Stored records -

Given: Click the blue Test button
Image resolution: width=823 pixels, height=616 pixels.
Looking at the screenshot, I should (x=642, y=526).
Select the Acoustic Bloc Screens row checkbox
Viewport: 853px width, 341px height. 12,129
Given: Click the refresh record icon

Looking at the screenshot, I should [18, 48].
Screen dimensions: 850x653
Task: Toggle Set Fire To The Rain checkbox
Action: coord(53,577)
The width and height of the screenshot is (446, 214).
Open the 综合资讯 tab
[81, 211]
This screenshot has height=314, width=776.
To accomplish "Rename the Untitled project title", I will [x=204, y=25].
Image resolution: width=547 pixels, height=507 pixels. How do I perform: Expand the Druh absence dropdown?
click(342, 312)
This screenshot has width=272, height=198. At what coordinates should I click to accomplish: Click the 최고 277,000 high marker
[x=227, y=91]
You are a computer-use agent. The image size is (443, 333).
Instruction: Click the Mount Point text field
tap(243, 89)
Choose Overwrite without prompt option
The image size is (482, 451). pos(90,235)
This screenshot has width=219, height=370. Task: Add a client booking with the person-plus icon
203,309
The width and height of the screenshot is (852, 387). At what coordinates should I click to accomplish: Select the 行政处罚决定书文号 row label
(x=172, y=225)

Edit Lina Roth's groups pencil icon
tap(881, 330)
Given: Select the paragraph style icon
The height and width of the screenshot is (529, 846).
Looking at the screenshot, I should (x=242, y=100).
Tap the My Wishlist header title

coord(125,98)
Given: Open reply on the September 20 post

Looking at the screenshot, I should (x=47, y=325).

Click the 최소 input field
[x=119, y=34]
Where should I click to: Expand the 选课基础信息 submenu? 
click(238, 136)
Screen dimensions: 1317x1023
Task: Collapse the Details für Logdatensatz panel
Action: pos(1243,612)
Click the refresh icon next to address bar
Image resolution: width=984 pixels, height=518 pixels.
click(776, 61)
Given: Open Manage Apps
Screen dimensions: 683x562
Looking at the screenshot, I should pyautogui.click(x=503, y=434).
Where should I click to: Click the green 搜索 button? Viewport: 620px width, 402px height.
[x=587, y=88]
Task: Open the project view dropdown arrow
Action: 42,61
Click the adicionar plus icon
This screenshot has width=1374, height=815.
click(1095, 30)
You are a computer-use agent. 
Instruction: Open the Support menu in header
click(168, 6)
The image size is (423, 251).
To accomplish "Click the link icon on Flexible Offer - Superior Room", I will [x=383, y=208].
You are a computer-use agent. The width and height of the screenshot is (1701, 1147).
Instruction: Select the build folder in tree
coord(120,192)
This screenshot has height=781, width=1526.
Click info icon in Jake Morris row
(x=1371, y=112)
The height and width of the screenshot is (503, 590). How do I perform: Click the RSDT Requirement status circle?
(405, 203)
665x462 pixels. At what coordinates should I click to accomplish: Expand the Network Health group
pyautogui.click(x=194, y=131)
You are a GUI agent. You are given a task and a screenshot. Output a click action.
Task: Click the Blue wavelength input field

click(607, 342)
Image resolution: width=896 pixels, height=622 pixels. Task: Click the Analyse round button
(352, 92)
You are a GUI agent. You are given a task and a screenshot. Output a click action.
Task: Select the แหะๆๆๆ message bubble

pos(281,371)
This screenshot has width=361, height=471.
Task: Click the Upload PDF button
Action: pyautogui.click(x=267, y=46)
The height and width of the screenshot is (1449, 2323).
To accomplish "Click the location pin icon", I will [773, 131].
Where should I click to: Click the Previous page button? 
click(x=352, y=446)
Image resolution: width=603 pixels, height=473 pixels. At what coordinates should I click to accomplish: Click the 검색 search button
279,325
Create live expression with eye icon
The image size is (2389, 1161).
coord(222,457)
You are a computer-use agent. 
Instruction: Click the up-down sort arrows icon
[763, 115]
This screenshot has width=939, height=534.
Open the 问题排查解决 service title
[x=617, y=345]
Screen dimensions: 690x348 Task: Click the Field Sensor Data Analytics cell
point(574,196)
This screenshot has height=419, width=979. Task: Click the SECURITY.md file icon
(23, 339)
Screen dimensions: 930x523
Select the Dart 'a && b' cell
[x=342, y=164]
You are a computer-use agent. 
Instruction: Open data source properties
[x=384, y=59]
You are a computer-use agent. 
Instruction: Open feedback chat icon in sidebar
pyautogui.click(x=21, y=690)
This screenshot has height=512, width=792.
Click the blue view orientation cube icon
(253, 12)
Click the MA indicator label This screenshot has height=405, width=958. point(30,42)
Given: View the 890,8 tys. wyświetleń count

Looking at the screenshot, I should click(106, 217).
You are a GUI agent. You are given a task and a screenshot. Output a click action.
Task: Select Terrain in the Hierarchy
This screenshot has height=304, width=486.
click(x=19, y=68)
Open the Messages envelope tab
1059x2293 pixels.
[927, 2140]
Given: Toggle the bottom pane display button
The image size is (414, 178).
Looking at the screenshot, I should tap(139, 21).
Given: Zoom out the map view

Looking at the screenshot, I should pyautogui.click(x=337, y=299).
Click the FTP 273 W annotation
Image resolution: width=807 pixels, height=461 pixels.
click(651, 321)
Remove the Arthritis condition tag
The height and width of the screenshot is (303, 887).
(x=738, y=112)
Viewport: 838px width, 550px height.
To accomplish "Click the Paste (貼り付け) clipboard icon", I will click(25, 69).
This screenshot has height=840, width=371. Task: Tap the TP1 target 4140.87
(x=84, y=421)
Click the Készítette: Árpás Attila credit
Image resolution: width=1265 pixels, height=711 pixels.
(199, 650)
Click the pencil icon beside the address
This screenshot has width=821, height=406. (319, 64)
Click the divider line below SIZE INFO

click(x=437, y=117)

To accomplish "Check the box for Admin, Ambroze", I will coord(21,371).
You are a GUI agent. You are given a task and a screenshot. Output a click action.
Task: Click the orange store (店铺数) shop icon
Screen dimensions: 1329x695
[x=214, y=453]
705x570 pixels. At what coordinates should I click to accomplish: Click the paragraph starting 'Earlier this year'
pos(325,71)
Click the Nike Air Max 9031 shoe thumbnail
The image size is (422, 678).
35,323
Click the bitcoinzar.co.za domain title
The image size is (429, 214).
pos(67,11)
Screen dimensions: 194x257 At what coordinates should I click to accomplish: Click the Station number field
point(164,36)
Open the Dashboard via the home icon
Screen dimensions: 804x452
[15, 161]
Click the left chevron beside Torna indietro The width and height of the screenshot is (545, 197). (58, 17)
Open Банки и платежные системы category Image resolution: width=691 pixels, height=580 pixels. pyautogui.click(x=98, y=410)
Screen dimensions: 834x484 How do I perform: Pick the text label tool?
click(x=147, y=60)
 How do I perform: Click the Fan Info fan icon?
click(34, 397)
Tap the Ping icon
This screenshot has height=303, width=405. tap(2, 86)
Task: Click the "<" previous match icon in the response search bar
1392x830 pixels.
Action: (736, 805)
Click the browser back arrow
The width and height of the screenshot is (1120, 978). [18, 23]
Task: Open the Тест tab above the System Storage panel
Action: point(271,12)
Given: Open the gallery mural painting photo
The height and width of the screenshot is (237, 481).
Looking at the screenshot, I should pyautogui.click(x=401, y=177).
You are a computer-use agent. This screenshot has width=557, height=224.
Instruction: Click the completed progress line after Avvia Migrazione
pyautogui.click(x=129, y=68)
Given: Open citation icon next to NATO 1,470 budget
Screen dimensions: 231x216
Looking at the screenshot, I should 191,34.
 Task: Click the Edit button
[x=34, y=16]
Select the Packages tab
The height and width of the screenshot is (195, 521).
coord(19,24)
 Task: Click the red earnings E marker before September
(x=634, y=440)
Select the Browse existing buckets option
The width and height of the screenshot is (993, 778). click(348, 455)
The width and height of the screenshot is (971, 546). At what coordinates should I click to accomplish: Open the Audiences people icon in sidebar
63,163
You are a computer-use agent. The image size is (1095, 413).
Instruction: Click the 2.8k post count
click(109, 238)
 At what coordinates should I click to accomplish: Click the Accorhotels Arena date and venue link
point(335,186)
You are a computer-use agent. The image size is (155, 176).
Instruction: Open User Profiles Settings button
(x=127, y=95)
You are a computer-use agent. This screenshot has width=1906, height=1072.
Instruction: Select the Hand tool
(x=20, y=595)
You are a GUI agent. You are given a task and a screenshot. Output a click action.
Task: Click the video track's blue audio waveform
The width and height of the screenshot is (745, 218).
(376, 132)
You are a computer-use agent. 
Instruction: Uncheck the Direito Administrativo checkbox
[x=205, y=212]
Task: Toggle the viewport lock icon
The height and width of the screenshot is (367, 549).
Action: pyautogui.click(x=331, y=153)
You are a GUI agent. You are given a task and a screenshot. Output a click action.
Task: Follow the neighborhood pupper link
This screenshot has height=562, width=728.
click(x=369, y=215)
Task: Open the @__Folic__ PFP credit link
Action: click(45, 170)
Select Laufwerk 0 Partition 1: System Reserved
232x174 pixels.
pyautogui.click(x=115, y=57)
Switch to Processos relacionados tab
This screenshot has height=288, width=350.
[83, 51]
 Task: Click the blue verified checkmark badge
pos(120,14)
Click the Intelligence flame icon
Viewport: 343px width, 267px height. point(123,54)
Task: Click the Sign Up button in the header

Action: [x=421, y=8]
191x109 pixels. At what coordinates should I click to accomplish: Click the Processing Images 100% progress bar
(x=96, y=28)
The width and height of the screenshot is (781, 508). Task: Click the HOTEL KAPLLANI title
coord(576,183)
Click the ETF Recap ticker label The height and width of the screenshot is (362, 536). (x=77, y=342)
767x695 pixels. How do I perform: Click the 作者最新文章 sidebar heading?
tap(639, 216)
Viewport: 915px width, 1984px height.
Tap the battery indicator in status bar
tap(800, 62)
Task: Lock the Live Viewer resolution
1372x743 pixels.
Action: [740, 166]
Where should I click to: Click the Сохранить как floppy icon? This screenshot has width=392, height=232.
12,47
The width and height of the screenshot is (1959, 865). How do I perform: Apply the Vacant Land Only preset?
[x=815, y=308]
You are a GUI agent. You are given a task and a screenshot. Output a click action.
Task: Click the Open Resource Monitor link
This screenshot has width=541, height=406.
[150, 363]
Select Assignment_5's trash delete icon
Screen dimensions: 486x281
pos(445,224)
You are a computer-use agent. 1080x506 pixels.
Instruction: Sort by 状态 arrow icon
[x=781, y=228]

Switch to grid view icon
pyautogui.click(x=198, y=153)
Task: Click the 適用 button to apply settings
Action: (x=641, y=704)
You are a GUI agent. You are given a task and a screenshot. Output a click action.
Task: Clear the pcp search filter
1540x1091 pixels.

What is expected -
Write out the entries from the start through the line that contains "will [x=204, y=25].", copying each line exactly as it appears.

The reply -
Given: Click the blue Test button
Image resolution: width=823 pixels, height=616 pixels.
Looking at the screenshot, I should (x=642, y=526).
Select the Acoustic Bloc Screens row checkbox
Viewport: 853px width, 341px height. 12,129
Given: Click the refresh record icon

Looking at the screenshot, I should [18, 48].
Screen dimensions: 850x653
Task: Toggle Set Fire To The Rain checkbox
Action: coord(53,577)
The width and height of the screenshot is (446, 214).
Open the 综合资讯 tab
[81, 211]
This screenshot has height=314, width=776.
To accomplish "Rename the Untitled project title", I will [x=204, y=25].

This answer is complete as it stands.